The problem:
All records below must be written out exactly, with the pictures excluded.

(Information provided begins)

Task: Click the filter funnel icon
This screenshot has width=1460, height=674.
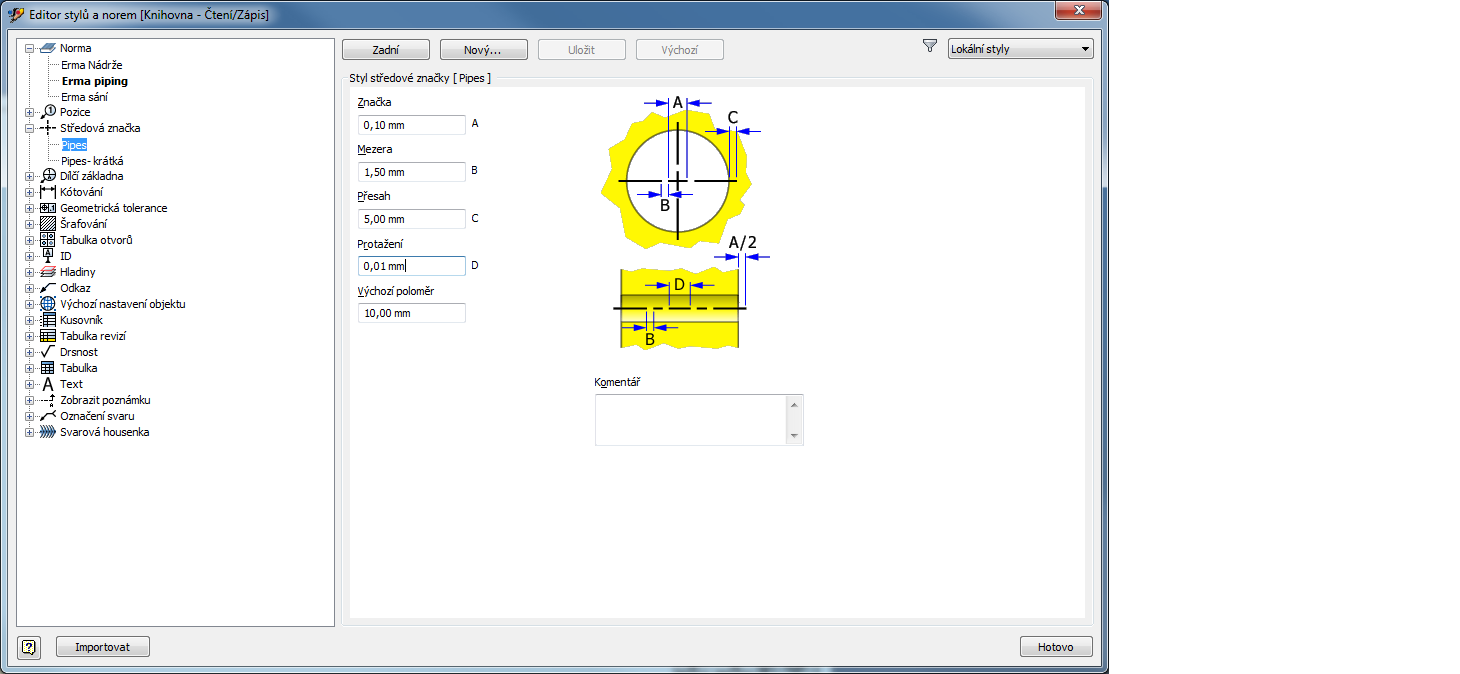Action: [930, 47]
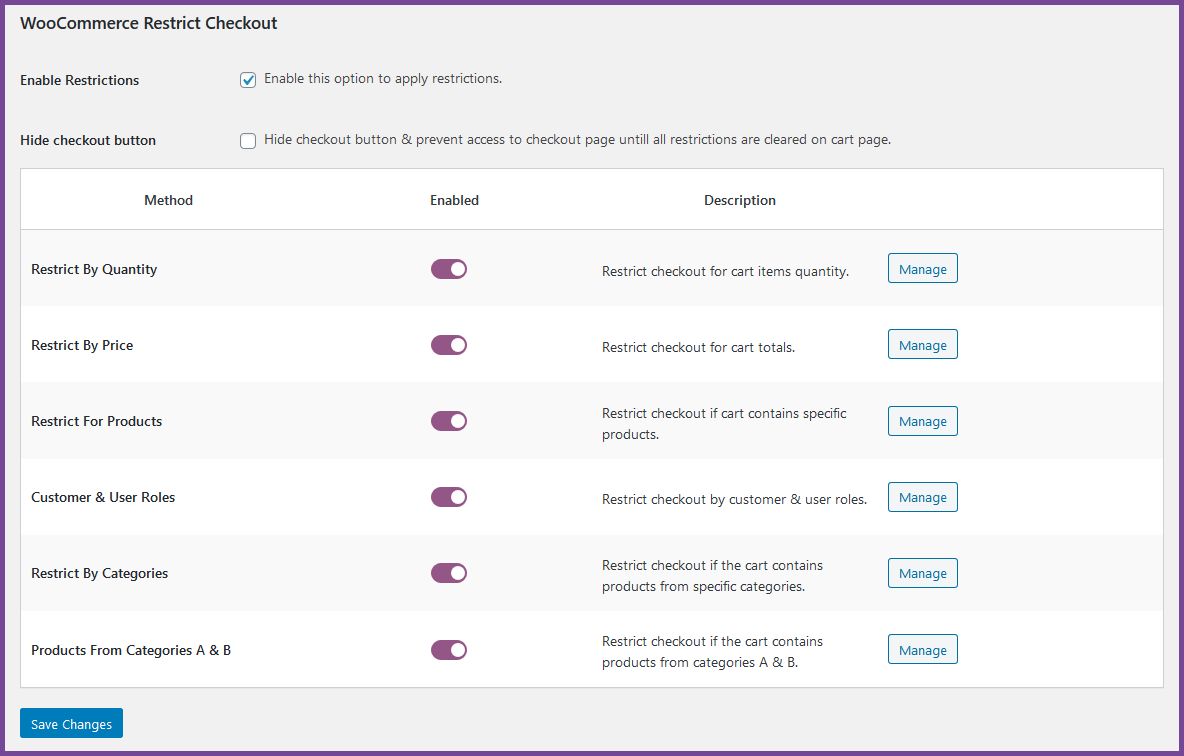Open Manage for Restrict By Categories
The width and height of the screenshot is (1184, 756).
pyautogui.click(x=923, y=573)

(Information provided ends)

Solved problem:
Task: Click the filter funnel icon
This screenshot has width=1460, height=674.
Action: [930, 47]
Open Manage for Restrict By Categories
The width and height of the screenshot is (1184, 756).
pyautogui.click(x=923, y=573)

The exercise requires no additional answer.